Introduction & Application Considerations for the New & Better IEEE 1584-2018 Arc-Flash Model
Date and Time
Date | Time | |
Start | 22 May | 8:00 a.m. |
End | 22 May | 12:00 p.m. |
Instructors
Marcelo E. Valdés
IEEE Fellow, Cornell University-1977, BS EE. Mr. Valdés was with GE 41 years in field engineering, sales, product management, marketing and application engineering. Since July 2018 he is with ABB’s Electrical Products division. Mr. Valdés is past chair of various IEEE PES and IAS chapters in Northern California and the 2014 IEEE Electrical Safety Workshop (IEEE-ESW). Mr. Valdés chairs the IEEE 1683-2014 working group “IEEE P1683 Guide for Specification and Selection of Low Voltage Motor Control Centers with Enhanced Safety Features” and is active in various other IEEE working groups, mostly in electrical safety and electrical systems protection including IEEE 1584 where he was one of the chairs of the model validation task group for the 2018 edition.
Albert Marroquin
Albert is a registered professional engineer in California. He is the designer and product manager for ETAP’s AC, DC and High Voltage Arc Flash Analysis products. Albert is a working group member of IEEE P1584, IEEE P1458, IEEEP1814 and an active attendee of NFPA 70E seminars and meetings. He is a member of NFPA’s electrical branch. Albert has spent the last five years serving as the new IEEE P1584 Arc-Flash Model Validation Task Group Vice-Chair and Ballot Resolution Committee Co-Chair. Albert joined ETAP in January of 2001 as an electrical engineer and has over 18 years of power system analysis and software design. Albert is the electrical safety and dynamic-system engineering division manager.
About the tutorial
A new challenge is ahead for the electrical safety community! The fully revised IEEE Std. 1584, Guide to Performing Arc-Flash Hazard Calculations is complete and was released on November of 2018. Engineers everywhere will need to learn to apply this new, more complex, model. After almost two decades of using the first 1584 model, practicing engineers may be asking why the arcing current and thermal incident energy calculations are so different!

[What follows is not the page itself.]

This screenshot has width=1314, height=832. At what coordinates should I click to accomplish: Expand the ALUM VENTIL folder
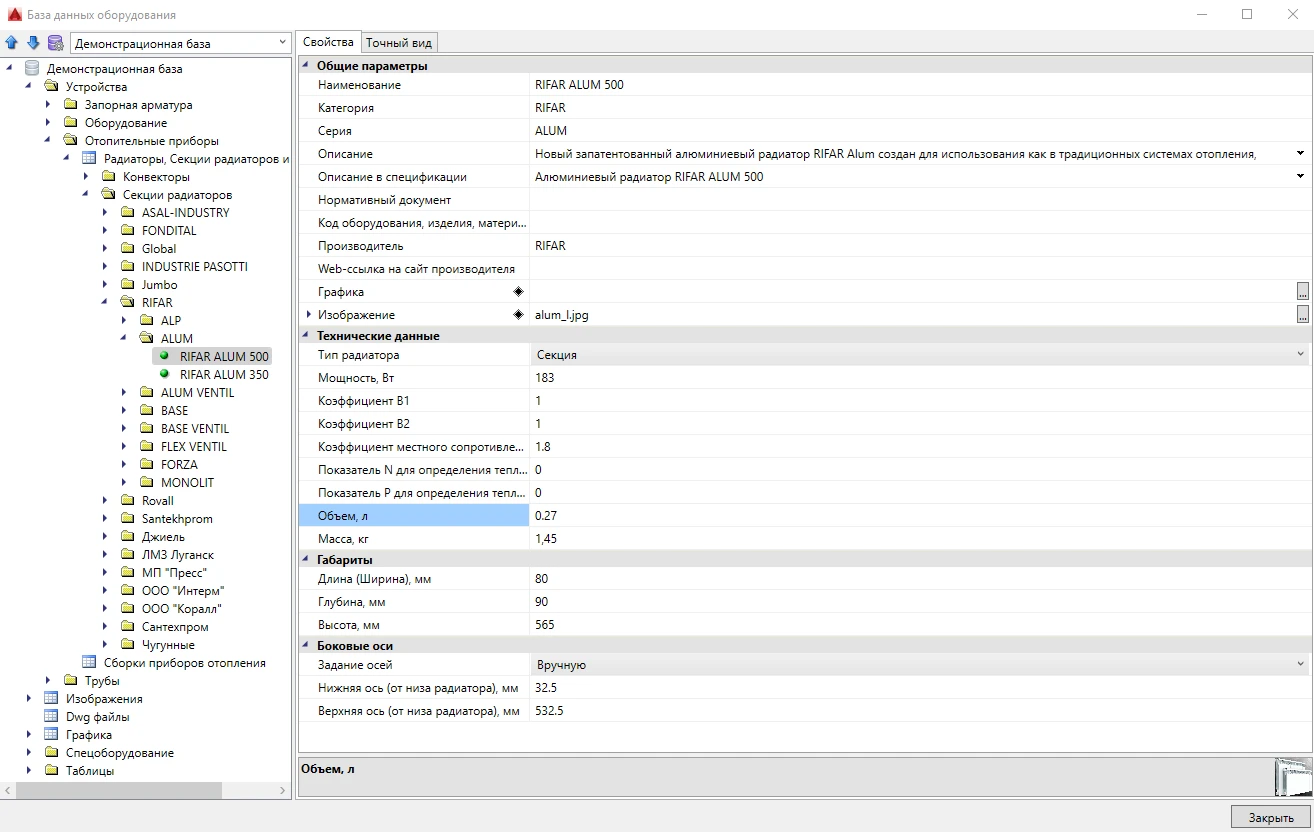[124, 393]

The new arc-flash model resulted from an NFPA and IEEE collaboration effort to improve the accuracy of incident energy calculations and improve how the calculations reflect real world situations. When implementing the 2002 model, engineers realized that it did not fully reflect all encountered equipment configurations in potentially important ways. The research project, which involved ~ 2000 short circuit tests, resulted in the new 2018 model. The previously modeled vertical conductors in a box and open air are now expanded by 3 new model configurations; vertical conductors in a box terminating in an insulating barrier (VCBB), horizontal conductors in a box (HCB) and in open-air (HOA). If present in installations, these configurations may result in higher energy impinging on the worker and may require higher PPE arc rating selections. The new laboratory testing performed by IEEE and NFPA led to the development of a new model to represent the physical behavior of arc current and incident energy in the 5 different configurations. It also includes a refined model for the arcing current to available fault power relationship, associated arc current variation as well as enclosure size effects on the incident energy. Yet, the model is a model of laboratory behavior and that also should be considered.
The tutorial will feature first-hand insight into the background of the laboratory testing and model development to help engineers understand how and why the arc current and incident energy results may be different when compared to the IEEE 1584-2002 model. Furthermore, discussion will take place on what is perhaps the most difficult application consideration of the new model; which is the detection and classification of actual equipment into one of the five electrode configurations.